La qualification du Paris Saint‑Germain pour la finale de la Ligue des champions a été célébrée par des milliers de supporters… mais elle a aussi été suivie par une flambée de violences et de débordements qui ne passe plus inaperçue. Place de la Concorde, l’exposition Vivre ensemble de Yann Arthus‑Bertrand a été saccagée. À l’heure où de nombreux quartiers parisiens connaissent des épisodes répétés de violences, braquages et incivilités, l’installation d’une exposition aux accents moralisateurs au cœur de la capitale apparaît, pour beaucoup, comme une provocation symbolique envers la population française.
Bien sûr, certains pourront objecter que la destruction de l’exposition de Yann Arthus‑Bertrand n’a rien à voir avec la situation sécuritaire globale en France et qu’il ne s’agit, au pire, que de « dégâts collatéraux » liés à l’ivresse de la fête autour d’un match de football. Pour eux, les supporters du PSG auraient simplement emporté avec eux, dans leur débordement, une installation symbolique qui n’était pas faite pour résister à une foule surexcitée.

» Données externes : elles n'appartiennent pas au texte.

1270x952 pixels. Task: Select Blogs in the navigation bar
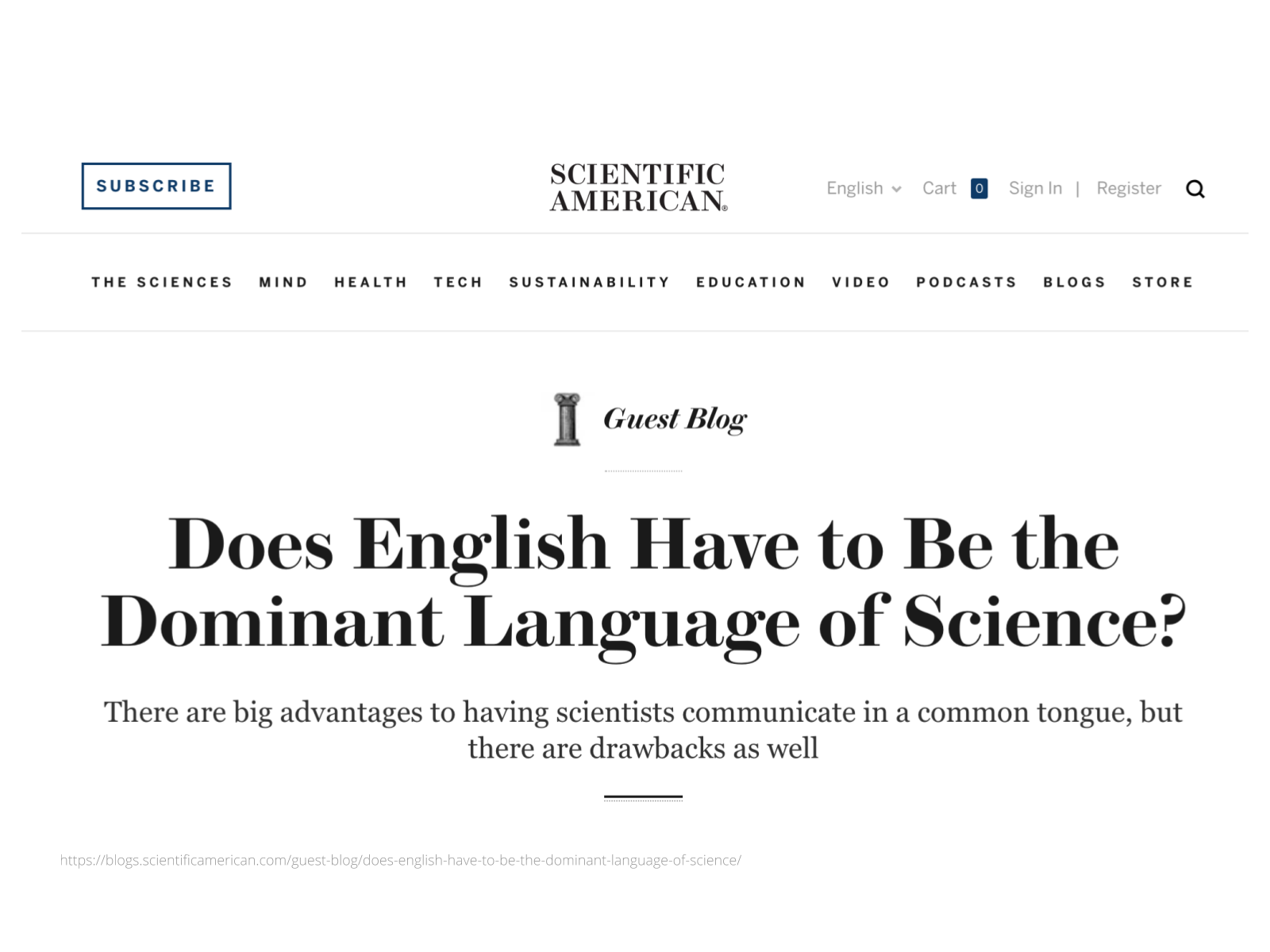1074,282
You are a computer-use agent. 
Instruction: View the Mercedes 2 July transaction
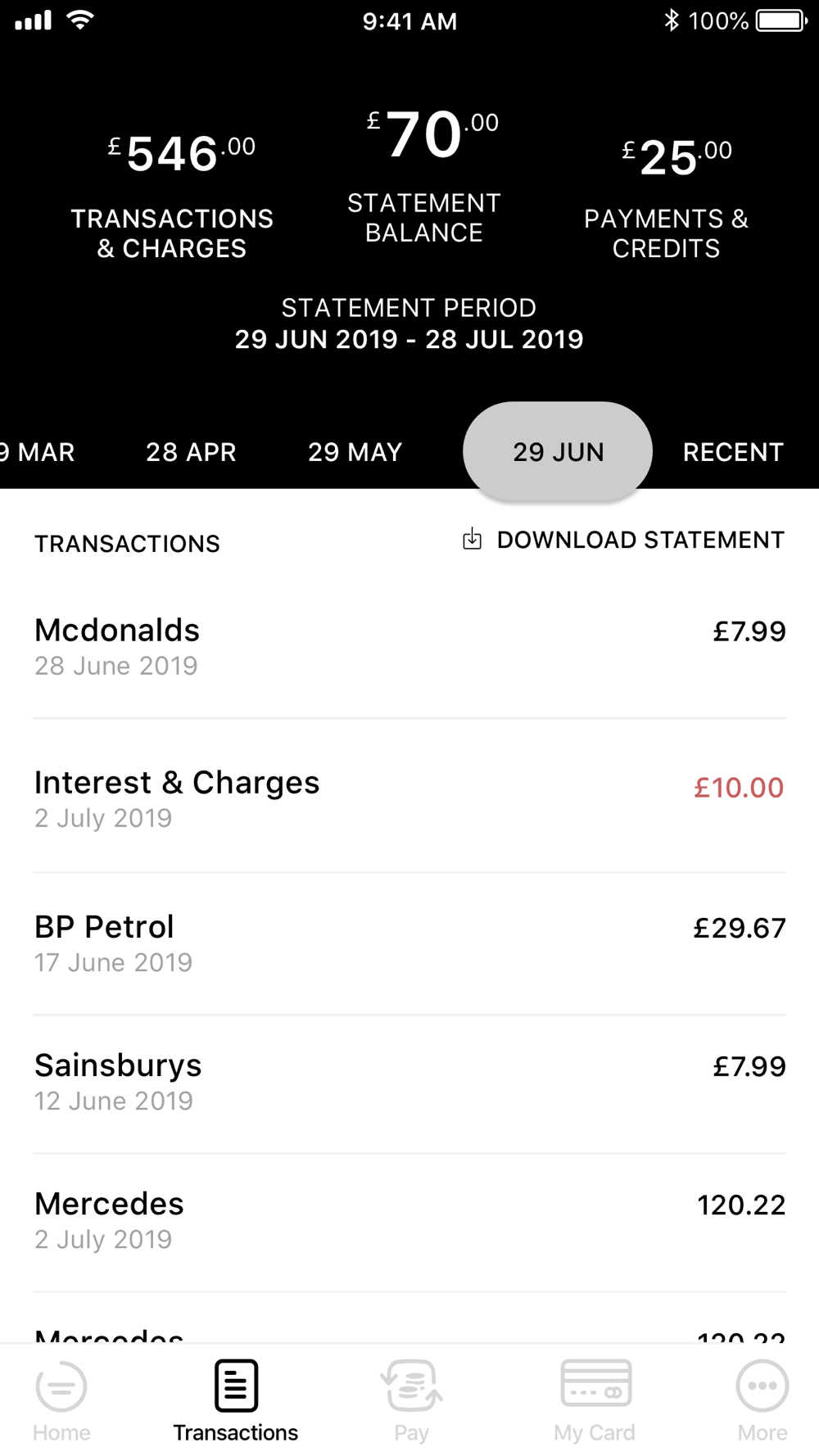[x=410, y=1220]
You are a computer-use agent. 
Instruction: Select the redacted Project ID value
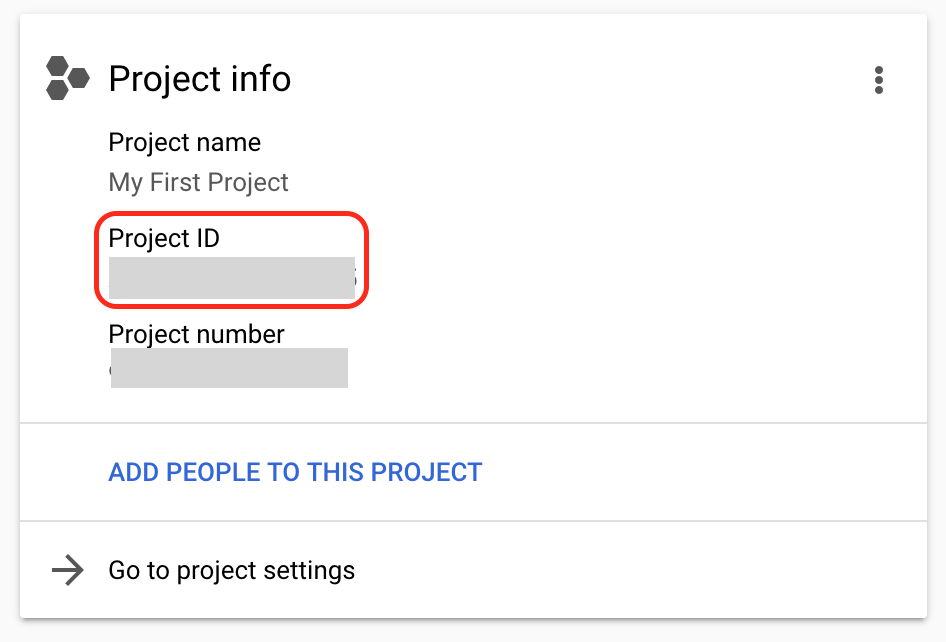[x=232, y=278]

Que l’on comprenne ou non les débordements, la réaction du public ne tombe pas du ciel. Des images de panneaux renversés, de structures détruites, circulent sur les réseaux sociaux. Les organisateurs peuvent parler de « vandalisme », mais c’est de la frustration d’un peuple qui se sent stigmatisé, puis pris pour cible par des discours d’élites qui prêchent l’ouverture sans en assumer les conséquences.
Malgré le caractère provocateur et idéalisé de l’exposition Vivre ensemble, la réaction n’a pas été uniquement faite de violence et de démolition. Ce jeudi matin, alors que Yann Arthus‑Bertrand se résignait à voir son projet piétiné, une centaine de personnes sont venues spontanément sur la place de la Concorde pour l’aider à remonter les panneaux, rafistoler les structures et redonner forme à ce qui venait d’être détruit.